The omniscient narrator has unfettered access to the characters, yet does not offer commentary on their words or deeds. Instead, the narrator acts as a reporter, simply telling the reader what a character says, does, or feels. The ambiguity of the text is increased by the way in which the narrator tells the story, through run-on sentences, juxtapositions, and repetitions. It is never quite clear if it is the character or the narrator who is so uncertain and shifting.

Oona's Mother

A secondary character in the novel is Oona’s mother. She is the character through which the theme of conspiracy theories is most directly explored, although Oona’s own online presence is also relevant to the theme. Oona’s mother is never identified by her own name. She is always named in relation to her daughter and often described by the narrator from Oona’s point of view. Oona’s mother was suffering after her son’s death, and this is the reason why Oona gave up her life in the city to come home and care for her. In the text, the older woman is first described negatively, stating that she had not always been a “fantasist”—at least not when Oona and her brother were children (21). The choice of fantasist is unusual, as the word typically used, at least in the US, is fanatic. It is possible that the word is a neologism, or new word developed to define someone like her who has become committed to online conspiracy theories. Oona revises her description, connecting her mother’s fanaticism to fantasy by explaining that previously “the fantasy she inhabited was a common one” (21), including beliefs that life was fair and good and people got what they deserved.

Her mother’s online life was a kind of fantasy or virtual existence, and one in which she and other conspiracy-theory adherents believed that there was a plot against people like her that had been brewing for decades, maybe even centuries (49). She is physically sickened by seeing her white daughter being intimate with a person of color, and she becomes ill when her own daughter later changes. One of the last characters to change in the novel, she eventually accepts her new self, as well as her daughter, and later, her granddaughter. In that sense, she is a dynamic character. However, her desire to share her legacy of whiteness with her granddaughter suggests that she has not entirely evolved as a character in the same way that Oona and Anders have.

Anders’s Father

Anders’s father is the last white man after whom the novel is named. He is the only character who never changes, as he dies before this can happen. As such, he symbolizes the death of the former way of life of white supremacy. Like Oona’s mother, he is never given his own name, and is always seen in relation to his son, Anders. He and Anders were never close, as Anders was more similar to his mother. Before his illness, he had been a construction foreman, a job associated with traditional masculinity, similar to the members of the gym where Anders works. He was capable of violence, having hurt Anders when the boy was careless with a loaded rifle. Despite his illness, he still exuded a kind of physical strength: “for all his gauntness, his back was erect and his forearms were like corded ropes, and he could walk carrying an improbably load and barely sway, with the kind of strength that just got things done, a fearsome strength if Anders was honest” (28). He is a man who inspires respect, but not necessarily love.

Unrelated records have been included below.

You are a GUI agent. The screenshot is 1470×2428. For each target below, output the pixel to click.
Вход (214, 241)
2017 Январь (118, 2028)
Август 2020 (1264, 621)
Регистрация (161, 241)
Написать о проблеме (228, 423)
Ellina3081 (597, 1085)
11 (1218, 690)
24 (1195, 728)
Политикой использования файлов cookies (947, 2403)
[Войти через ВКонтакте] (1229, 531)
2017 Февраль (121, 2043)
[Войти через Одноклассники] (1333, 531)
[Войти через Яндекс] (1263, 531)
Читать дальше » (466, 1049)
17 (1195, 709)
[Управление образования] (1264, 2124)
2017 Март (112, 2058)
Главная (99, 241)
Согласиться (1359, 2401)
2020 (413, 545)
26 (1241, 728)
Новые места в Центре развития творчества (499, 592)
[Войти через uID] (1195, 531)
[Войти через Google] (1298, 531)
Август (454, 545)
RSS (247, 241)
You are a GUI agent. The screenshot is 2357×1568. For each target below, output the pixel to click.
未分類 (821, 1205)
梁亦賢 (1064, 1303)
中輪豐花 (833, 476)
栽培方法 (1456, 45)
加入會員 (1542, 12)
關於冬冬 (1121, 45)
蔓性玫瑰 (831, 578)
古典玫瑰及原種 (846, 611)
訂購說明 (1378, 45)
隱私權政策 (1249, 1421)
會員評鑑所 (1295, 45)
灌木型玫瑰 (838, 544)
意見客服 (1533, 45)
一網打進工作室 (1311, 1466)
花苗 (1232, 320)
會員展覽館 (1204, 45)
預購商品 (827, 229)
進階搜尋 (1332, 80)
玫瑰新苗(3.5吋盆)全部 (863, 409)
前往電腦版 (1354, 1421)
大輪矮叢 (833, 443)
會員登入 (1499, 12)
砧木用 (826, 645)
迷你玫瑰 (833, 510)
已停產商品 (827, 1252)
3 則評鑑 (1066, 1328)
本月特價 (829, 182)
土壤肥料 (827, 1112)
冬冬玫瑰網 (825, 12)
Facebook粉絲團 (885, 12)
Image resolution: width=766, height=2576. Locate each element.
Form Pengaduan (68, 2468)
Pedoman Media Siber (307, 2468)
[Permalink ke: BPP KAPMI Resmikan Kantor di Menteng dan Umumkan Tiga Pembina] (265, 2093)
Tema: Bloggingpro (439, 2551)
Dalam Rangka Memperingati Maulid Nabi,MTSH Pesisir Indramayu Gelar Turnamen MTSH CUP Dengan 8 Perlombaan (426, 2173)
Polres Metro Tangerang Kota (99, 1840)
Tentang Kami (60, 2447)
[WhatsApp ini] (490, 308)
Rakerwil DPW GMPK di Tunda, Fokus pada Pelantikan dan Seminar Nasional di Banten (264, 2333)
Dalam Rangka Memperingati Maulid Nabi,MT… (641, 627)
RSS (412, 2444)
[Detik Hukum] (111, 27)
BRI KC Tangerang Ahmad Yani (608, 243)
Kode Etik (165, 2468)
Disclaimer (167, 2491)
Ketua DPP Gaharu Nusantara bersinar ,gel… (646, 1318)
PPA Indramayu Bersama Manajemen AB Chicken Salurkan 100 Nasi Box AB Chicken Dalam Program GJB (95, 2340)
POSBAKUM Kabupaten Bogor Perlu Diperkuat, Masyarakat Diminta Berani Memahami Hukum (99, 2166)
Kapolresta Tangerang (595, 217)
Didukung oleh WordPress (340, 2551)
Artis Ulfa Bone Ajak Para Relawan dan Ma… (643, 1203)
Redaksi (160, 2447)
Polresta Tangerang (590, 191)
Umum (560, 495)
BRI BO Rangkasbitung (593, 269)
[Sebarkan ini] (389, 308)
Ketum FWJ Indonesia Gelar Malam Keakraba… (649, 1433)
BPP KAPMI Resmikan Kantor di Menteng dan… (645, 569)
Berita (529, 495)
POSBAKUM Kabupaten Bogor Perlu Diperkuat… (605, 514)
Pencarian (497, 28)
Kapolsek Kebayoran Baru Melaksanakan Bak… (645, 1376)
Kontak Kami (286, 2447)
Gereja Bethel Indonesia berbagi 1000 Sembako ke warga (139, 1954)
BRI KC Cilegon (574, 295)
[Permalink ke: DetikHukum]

This unlikability changes after Anders moves back home, both to escape the violence in the city and to care for his dying father. When he first sees his changed son, he is unable to look at him directly. Slowly, he is able to express love for his son, even squeezing Anders’s shoulder. He does this when he decides to accept his son and welcome him back home. He protects his son by making sure Anders’s car is hidden and keeping the curtains drawn. As the narrator explains, “Anders’s father was ready to do right by his son, it was a duty that meant more to him than life” (95). While the death of his father connects to the theme of Loss and Mourning, it also suggests the possibility of growth and redemption. The character of Anders’s father is dynamic and plays a strong symbolic and thematic role in the text.